Anche noi possiamo cadere in questo stato spaventoso, anche se di solito è una progressione graduale piuttosto che un cambiamento da un giorno all'altro. Se serviamo Dio con un ministero pubblico regolare, dopo un po' diventa un'abitudine, diventiamo abbastanza bravi a causa dell'esperienza accumulata. Ma il momento che pensiamo, come Sansone, "L'ho già fatto nel passato, so come fare", e agire senza Dio, lui ci lascia a fare da soli. Le conseguenze non sono così drastiche come lo erano per Sansone, però anche se saremo bravi in quello che faremo, non ci sarà il Signore e vedremo i risultati della nostra bravura e delle nostre mancanze, non vedremo mai i risultati soprannaturali che vengono dall'opera di Dio. Servire il Signore senza la presenza del Signore è veramente spaventoso.
Lo stesso principio vale in tutta la vita, non solo al ministero pubblico. Se pensiamo di lavorare con le nostre capacità acquisite, lo faremo e magari anche bene, ma senza i risultati che solo Dio può dare. Forse pensiamo di poter educare i figli, prenderci cura di altri familiari, aiutare gli amici, e forse riusciamo in qualche modo. Ma se pensiamo di saper fare senza l'aiuto del Signore, lo faremo purtroppo senza l'aiuto del Signore. Come disse Gesù, "senza di me non potete fare nulla" (Giovanni 15:5).
4. Il prezzo del peccato (16:21-25)Il peccato è piacevole. Però, il piacere è temporaneo. Come la Bibbia dice di Mosè, "Preferì essere maltrattato con il popolo di Dio che godere per breve tempo i piaceri del peccato" (Ebrei 11:25). Perché Satana ci fa vedere la bella esca, ma non l'amo né il pescatore che vuole toglierci dalla vera bellezza di restare nelle benedizioni dell'acqua.
Oltre al piacere temporaneo, c'è un costo a lungo termine del piacere. Per Sansone, il prezzo da pagare era di essere catturato, accecato, legato, schiavizzato.
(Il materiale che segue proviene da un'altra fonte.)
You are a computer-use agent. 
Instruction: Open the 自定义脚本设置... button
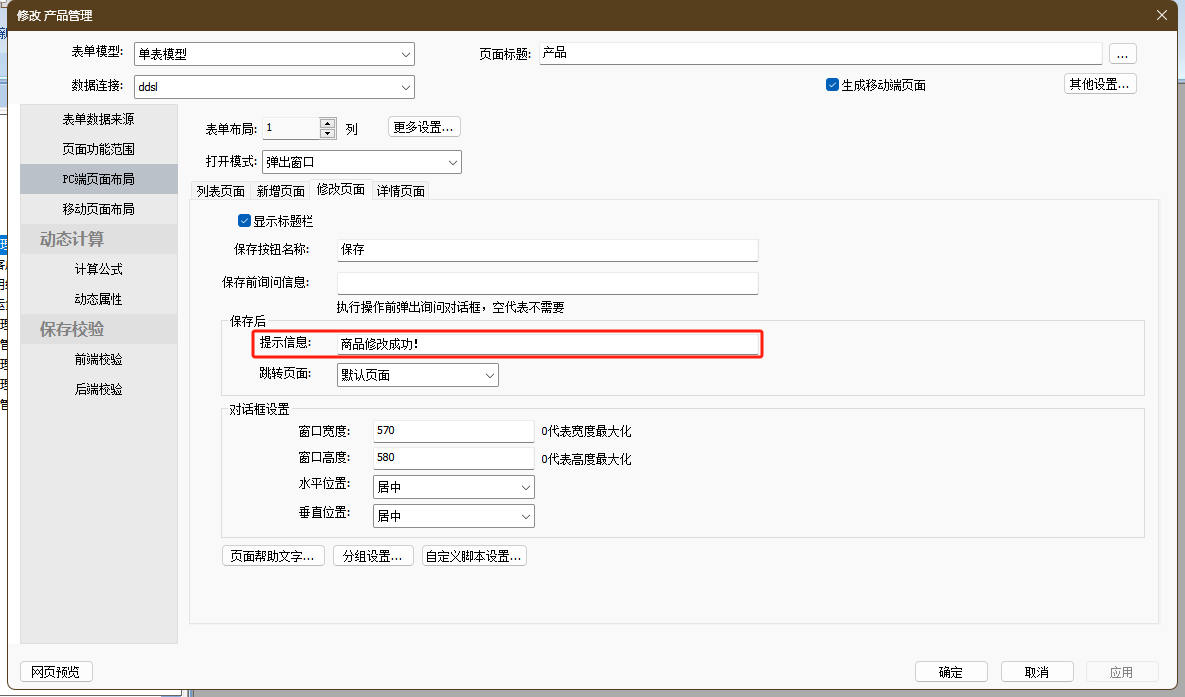[x=474, y=556]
Sansone che terrorizzava i Filistei è ora preso in giro dai Filistei come buffone, pagliaccio, e fenomeno da baraccone.
Inoltre, c'è anche un costo a Dio, che rischia molto associando il suo onore al comportamento dei suoi seguaci e servitori peccaminosi, noi che possiamo screditare il suo nome, la sua grandezza, la sua perfezione. Così tutti i Filistei potevano lodare Dagon, il loro dio, con sacrifici e feste. Secondo loro, Dagon li aveva liberati (mentre altrove nel libro dei Giudici, è sempre Yahweh, il Dio sovrano degli Israeliti che liberava), per cui Dagon aveva vinto perché più forte di Yahweh. Il costo del peccato di Sansone alla gloria di Dio era altissimo.
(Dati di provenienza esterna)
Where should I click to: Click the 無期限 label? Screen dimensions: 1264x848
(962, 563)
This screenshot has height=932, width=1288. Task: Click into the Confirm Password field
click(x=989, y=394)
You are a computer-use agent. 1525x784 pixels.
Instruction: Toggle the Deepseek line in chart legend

5. La preghiera nel peccato (16:26-31)Le conseguenze del peccato sono spesso irreversibili, con danni alla salute, al ministero, alla famiglia che non possono essere cancellati. Così con Sansone, che non aveva più niente.
Nell'edificio a Gaza, tutti i nobili erano radunati per festeggiare la vittoria del loro dio. Era l'evento dell'anno, tutti volevano partecipare per prendere in giro Sansone, il loro tormentatore. Era simile alle scene che vediamo quando una squadra vince lo scudetto: tutti i tifosi sono nella piazza principale della città per celebrare questo grande evento, questa vittoria, questa realizzazione della loro speranza. E se per caso si trovasse in mezzo a questa folla un tifoso di una squadra rivale, guai a lui! Sarebbe deriso, preso in giro, forse anche maltrattato.
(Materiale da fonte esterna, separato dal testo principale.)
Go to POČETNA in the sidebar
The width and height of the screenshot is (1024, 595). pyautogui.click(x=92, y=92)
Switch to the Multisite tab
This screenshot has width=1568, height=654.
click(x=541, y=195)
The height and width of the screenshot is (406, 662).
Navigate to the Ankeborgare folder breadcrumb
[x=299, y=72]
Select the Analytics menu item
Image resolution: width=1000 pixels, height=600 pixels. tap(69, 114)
In mezzo a tutta questa gente gioiosa, si trovava un povero relitto di un uomo che aveva fatto naufragio della sua fede, parcheggiato tra le due colonne. Mentre tutti i Filistei gridavano "Dagon, Dagon", lo lodavano e celebravano, è uscito un piccolo sussurro dalla bocca di Sansone, "Signore, Dio, ti prego, ricordati di me". Sansone aveva perso tutto, anzi aveva buttato via tutto. Non aveva niente da offrire, non trattava con Dio, aveva disonorato Dio con il suo peccato e non aveva più nessun diritto di chiedergli qualcosa. Era la preghiera del ladrone sulla croce, similmente dopo una vita di furti, quando non poteva offrire niente a Gesù perché sul punto di morire, che poteva solo dire, "Gesù, ricordati di me quando entrerai nel tuo regno" (Luca 23:42).
Finalmente, Sansone aveva capito che non era forte, ma che Dio (tramite il suo Spirito) gli dava la potenza necessaria e che Sansone aveva bisogno di lui. Quindi proseguì, "Dammi forza per questa volta soltanto, o Dio". Quando abbiamo fatto un gran casino o quando abbiamo iniziato la spirale con una piccola bugia, preghiamo, chiediamo solo la grazia e il favore di Dio. E Dio sente, Dio ascolta, Dio risponde.
È il contrario della presunzione di farcela senza Dio. Quando riconosciamo che solo Dio può e noi non, Dio agisce per portare l'onore a sé stesso.
Come risposta a Sansone, Dio rivelò la verità. La realtà non era che Sansone era il buffone per migliaia di Filistei, ma che i Filistei facevano i buffoni festeggiando e celebrando quello che loro pensavano fosse la vittoria di un pezzo di legno o di pietra, un dio immaginario, sul sovrano Creatore dell'universo. E questo grande Dio si glorificò a scapito di quell'idolo, dimostrando che era il vincitore e che, finalmente, Sansone era il suo servo.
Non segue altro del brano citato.